Exercise directions: Keep every character as it is and output all of the records.

Material for the task below:

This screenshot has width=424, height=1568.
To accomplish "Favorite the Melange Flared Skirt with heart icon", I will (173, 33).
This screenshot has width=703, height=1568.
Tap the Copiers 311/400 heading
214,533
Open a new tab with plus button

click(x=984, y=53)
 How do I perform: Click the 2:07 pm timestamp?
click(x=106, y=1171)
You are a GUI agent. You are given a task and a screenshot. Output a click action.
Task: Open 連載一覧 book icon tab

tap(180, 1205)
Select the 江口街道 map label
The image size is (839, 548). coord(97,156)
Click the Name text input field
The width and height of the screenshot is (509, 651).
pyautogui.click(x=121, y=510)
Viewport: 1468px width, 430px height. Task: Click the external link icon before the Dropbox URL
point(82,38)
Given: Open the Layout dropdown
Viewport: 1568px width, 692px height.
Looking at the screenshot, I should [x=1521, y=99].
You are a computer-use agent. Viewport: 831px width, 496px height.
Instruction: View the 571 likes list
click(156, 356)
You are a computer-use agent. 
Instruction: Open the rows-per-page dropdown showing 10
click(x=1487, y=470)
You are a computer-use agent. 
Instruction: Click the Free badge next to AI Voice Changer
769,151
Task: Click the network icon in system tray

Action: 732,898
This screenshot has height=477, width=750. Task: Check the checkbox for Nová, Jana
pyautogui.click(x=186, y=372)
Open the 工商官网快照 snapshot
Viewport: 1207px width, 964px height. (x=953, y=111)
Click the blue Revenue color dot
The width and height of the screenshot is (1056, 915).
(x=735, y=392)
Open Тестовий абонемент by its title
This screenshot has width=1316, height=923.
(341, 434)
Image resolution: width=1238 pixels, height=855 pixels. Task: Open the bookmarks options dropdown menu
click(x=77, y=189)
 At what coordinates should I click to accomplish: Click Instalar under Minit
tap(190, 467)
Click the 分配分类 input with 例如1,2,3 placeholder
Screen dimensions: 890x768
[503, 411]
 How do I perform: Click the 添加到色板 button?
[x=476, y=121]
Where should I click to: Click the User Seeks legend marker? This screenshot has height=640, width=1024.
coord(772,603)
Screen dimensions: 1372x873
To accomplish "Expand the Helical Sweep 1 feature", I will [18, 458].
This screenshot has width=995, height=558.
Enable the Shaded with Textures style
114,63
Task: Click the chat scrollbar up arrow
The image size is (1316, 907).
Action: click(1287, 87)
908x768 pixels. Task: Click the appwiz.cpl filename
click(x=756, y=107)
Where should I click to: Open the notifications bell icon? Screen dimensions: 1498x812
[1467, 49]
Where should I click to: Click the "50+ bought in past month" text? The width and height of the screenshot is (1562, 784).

End of Material for the task.

Output:
This screenshot has width=424, height=1568.
To accomplish "Favorite the Melange Flared Skirt with heart icon", I will (173, 33).
This screenshot has width=703, height=1568.
Tap the Copiers 311/400 heading
214,533
Open a new tab with plus button

click(x=984, y=53)
 How do I perform: Click the 2:07 pm timestamp?
click(x=106, y=1171)
You are a GUI agent. You are given a task and a screenshot. Output a click action.
Task: Open 連載一覧 book icon tab

tap(180, 1205)
Select the 江口街道 map label
The image size is (839, 548). coord(97,156)
Click the Name text input field
The width and height of the screenshot is (509, 651).
pyautogui.click(x=121, y=510)
Viewport: 1468px width, 430px height. Task: Click the external link icon before the Dropbox URL
point(82,38)
Given: Open the Layout dropdown
Viewport: 1568px width, 692px height.
Looking at the screenshot, I should [x=1521, y=99].
You are a computer-use agent. Viewport: 831px width, 496px height.
Instruction: View the 571 likes list
click(156, 356)
You are a computer-use agent. 
Instruction: Open the rows-per-page dropdown showing 10
click(x=1487, y=470)
You are a computer-use agent. 
Instruction: Click the Free badge next to AI Voice Changer
769,151
Task: Click the network icon in system tray

Action: 732,898
This screenshot has height=477, width=750. Task: Check the checkbox for Nová, Jana
pyautogui.click(x=186, y=372)
Open the 工商官网快照 snapshot
Viewport: 1207px width, 964px height. (x=953, y=111)
Click the blue Revenue color dot
The width and height of the screenshot is (1056, 915).
(x=735, y=392)
Open Тестовий абонемент by its title
This screenshot has width=1316, height=923.
(341, 434)
Image resolution: width=1238 pixels, height=855 pixels. Task: Open the bookmarks options dropdown menu
click(x=77, y=189)
 At what coordinates should I click to accomplish: Click Instalar under Minit
tap(190, 467)
Click the 分配分类 input with 例如1,2,3 placeholder
Screen dimensions: 890x768
[503, 411]
 How do I perform: Click the 添加到色板 button?
[x=476, y=121]
Where should I click to: Click the User Seeks legend marker? This screenshot has height=640, width=1024.
coord(772,603)
Screen dimensions: 1372x873
To accomplish "Expand the Helical Sweep 1 feature", I will [18, 458].
This screenshot has width=995, height=558.
Enable the Shaded with Textures style
114,63
Task: Click the chat scrollbar up arrow
The image size is (1316, 907).
Action: click(1287, 87)
908x768 pixels. Task: Click the appwiz.cpl filename
click(x=756, y=107)
Where should I click to: Open the notifications bell icon? Screen dimensions: 1498x812
[1467, 49]
Where should I click to: Click the "50+ bought in past month" text? The width and height of the screenshot is (1562, 784).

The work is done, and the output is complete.